Pasó de pronto que la conversación “después” ya no hacía falta, que la persona que esperaba visitar ya no estaba, y que la consecuencia de mi inactividad lo único que provocaba, eran conversaciones internas de castigo y frustración.
Mi espejo me enseñó, nuevamente, que eso yo lo estaba eligiendo. Quizá no de manera consciente, pero sí era esa mi reacción frente a lo que me aparecía. De nuevo, utilicé entonces, la declaración del basta. Y recién a partir de allí, cambié la manera de actuar. La diferencia no está sólo en “no postergar”, sino también en adelantarse, y no comprometerse con actividades que o bien no elijo hacer (¿cómo te llevas con el compromiso?), o las hago porque siento es lo que se espera de mí (¿sentís culpa a veces?), o porque no supe decir que no (cuidado! Tu dignidad está en juego).
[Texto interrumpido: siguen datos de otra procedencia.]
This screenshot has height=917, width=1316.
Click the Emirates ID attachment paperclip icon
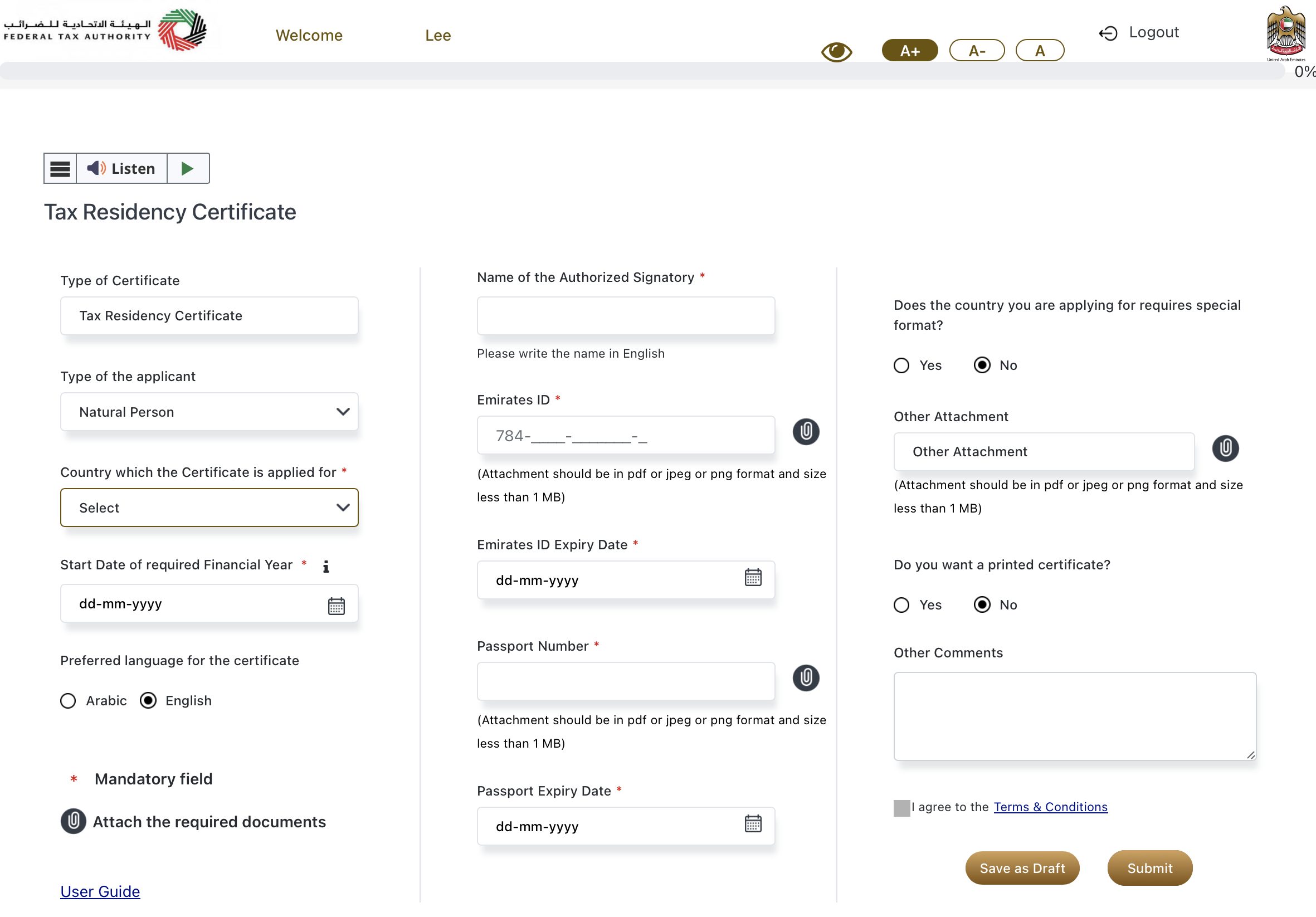[805, 431]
Cuando me detuve y lo observé, mi lista de pendientes y de “obligaciones” desapareció. Y no porque no haya tareas que no deba hacer, sino que esas mismas, hoy las concreto porque sé que son un paso más que me acerca a mi propósito.
Ponerle “valor” a tu hacer aliviana. Juzgar el impacto y sentido de esa lista eterna de actividades, te permite tachar, cancelar o invitarte a no hacer aquello que no te suma, que no te hace crecer. O en el peor de los casos, te ordena, y queda pendiente, pero desde la elección consciente de que ya llegará el momento para ello.
Deseamos muchas veces el futuro hoy, y esa es la incoherencia que se manifiesta luego en ansiedad.
Cada cosa a su momento, con orden, disciplina y sentido. Tal mi aprendizaje de este mes, que comparto hoy, ni antes ni después. Justo.